§ ACTIVITY
Omit the pictures and output exactly the lines from the start of the entries through the line containing "This screenshot has height=735, width=1568.".

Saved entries
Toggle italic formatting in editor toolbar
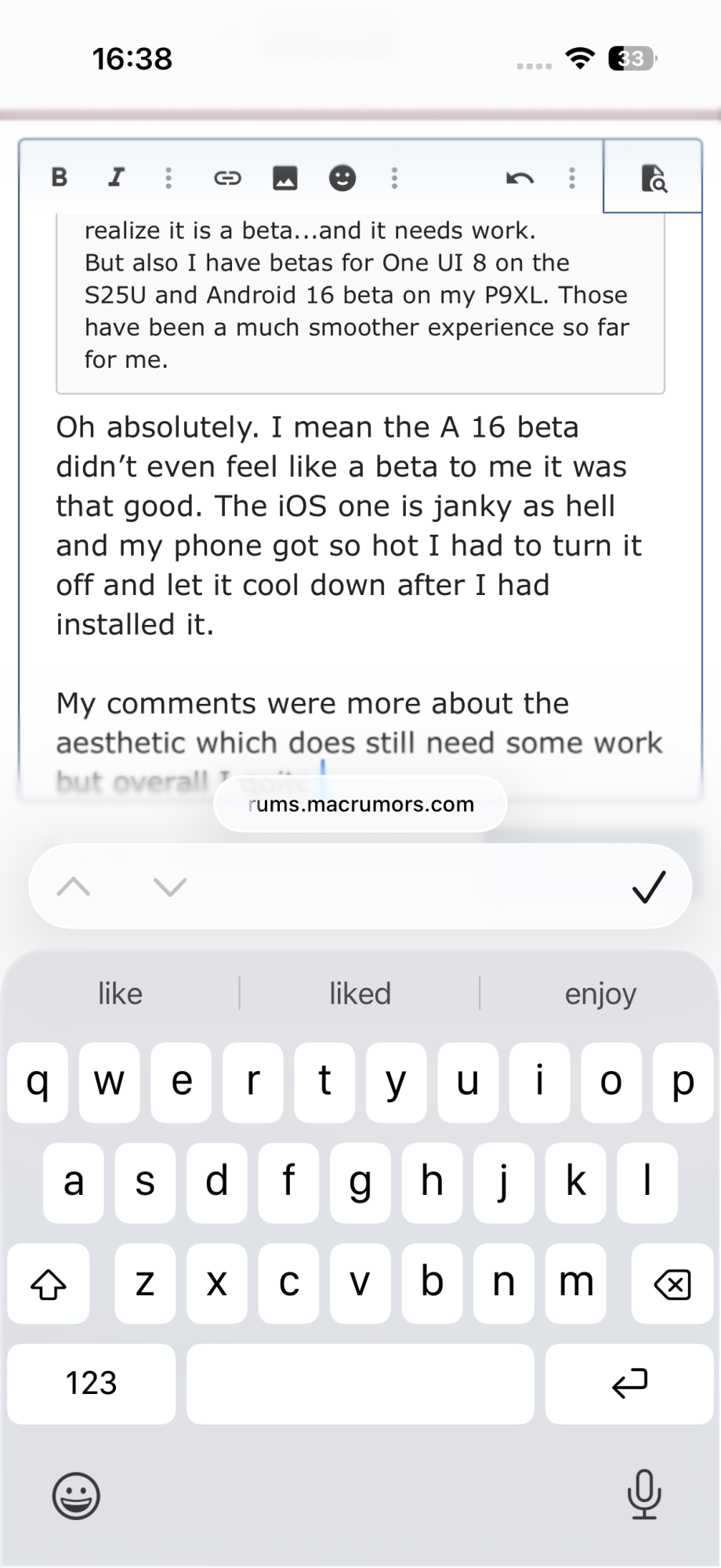Image resolution: width=721 pixels, height=1568 pixels. point(116,177)
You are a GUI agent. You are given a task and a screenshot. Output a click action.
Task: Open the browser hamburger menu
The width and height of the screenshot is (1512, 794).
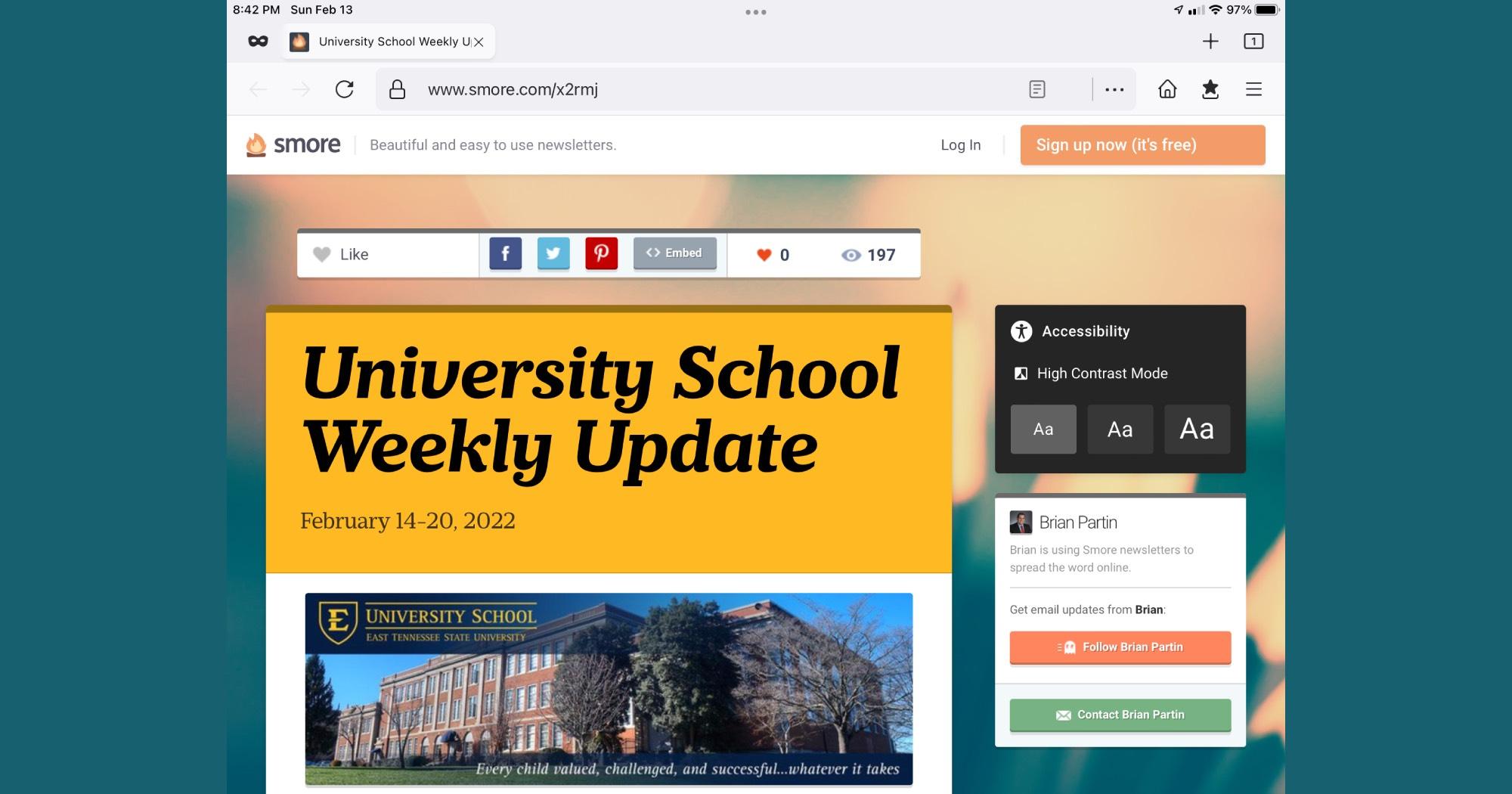point(1253,89)
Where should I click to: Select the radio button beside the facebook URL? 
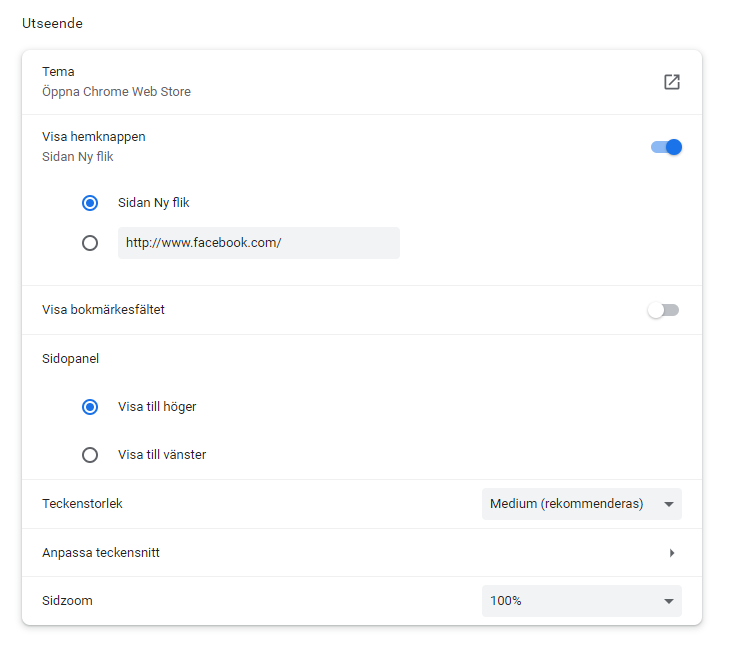90,243
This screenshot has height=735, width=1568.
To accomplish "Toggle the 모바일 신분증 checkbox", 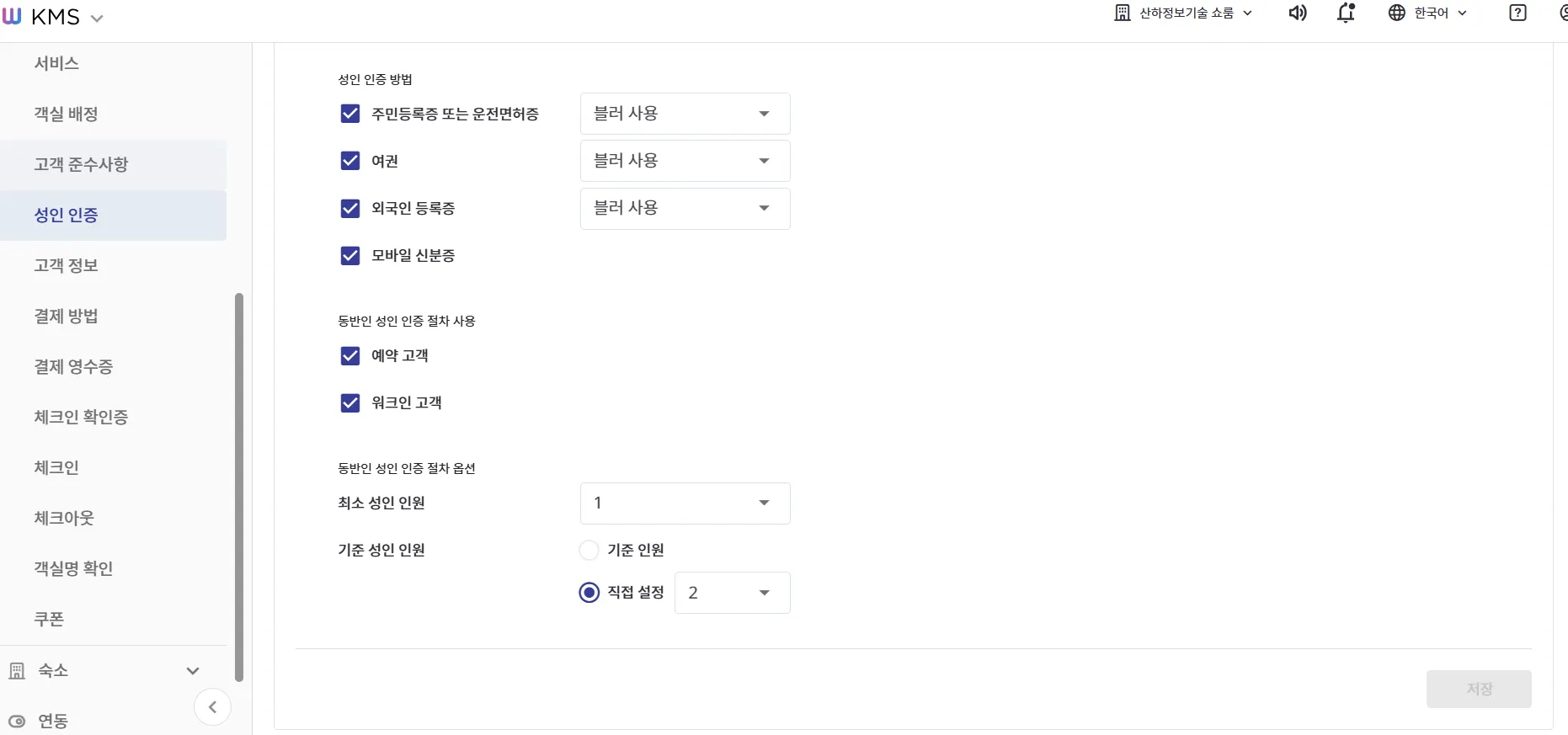I will [350, 255].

§ RESULT OF THIS EXERCISE
Toggle italic formatting in editor toolbar
Image resolution: width=721 pixels, height=1568 pixels. point(116,177)
You are a GUI agent. You are given a task and a screenshot. Output a click action.
Task: Open the browser hamburger menu
The width and height of the screenshot is (1512, 794).
point(1253,89)
Where should I click to: Select the radio button beside the facebook URL? 
90,243
This screenshot has height=735, width=1568.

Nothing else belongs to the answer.